START DATA EXTRACTS
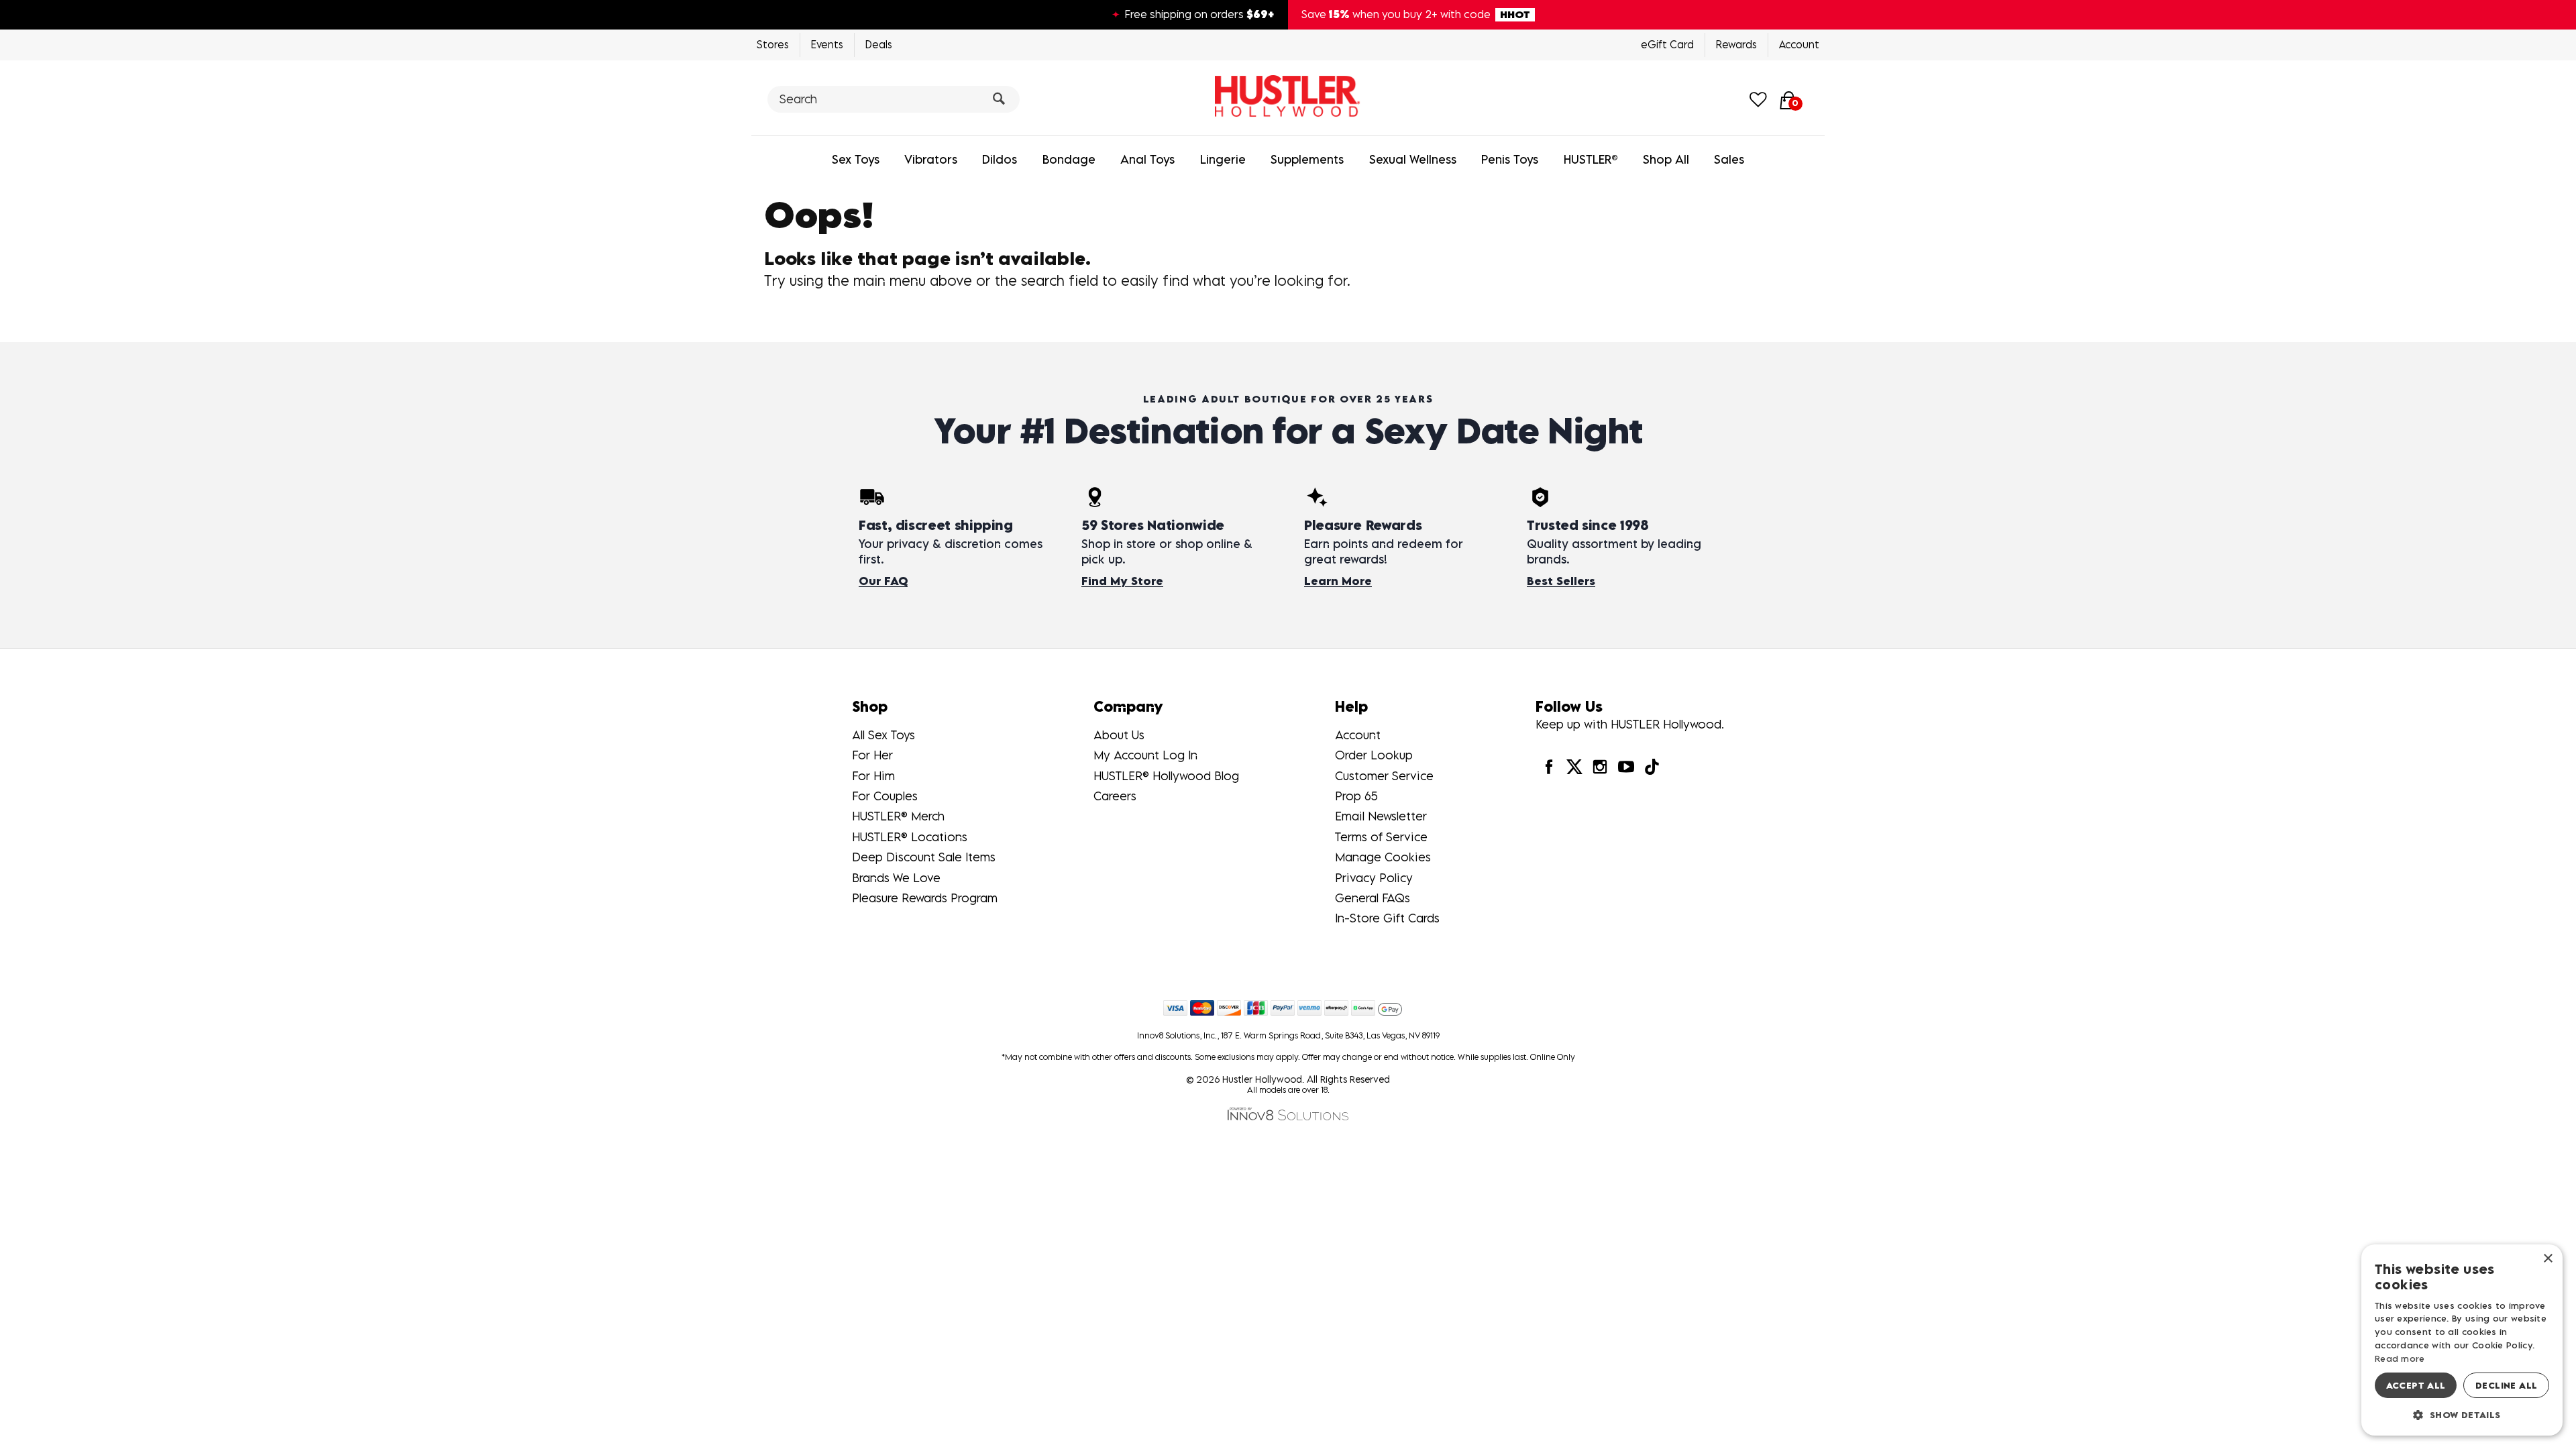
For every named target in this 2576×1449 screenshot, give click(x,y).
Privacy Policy (1374, 878)
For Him (873, 776)
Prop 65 (1356, 796)
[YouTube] (1625, 766)
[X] (1574, 766)
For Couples (885, 796)
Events (827, 44)
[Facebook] (1548, 766)
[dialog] (2462, 1340)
END DATA EXTRACTS
* **HOW TO COMPLETE THIS TASK**: Give back the material above exactly, with each picture removed.

* **YOUR SOLUTION**:
For every named target in this 2576×1449 screenshot, give click(x,y).
Privacy Policy (1374, 878)
For Him (873, 776)
Prop 65 (1356, 796)
[YouTube] (1625, 766)
[X] (1574, 766)
For Couples (885, 796)
Events (827, 44)
[Facebook] (1548, 766)
[dialog] (2462, 1340)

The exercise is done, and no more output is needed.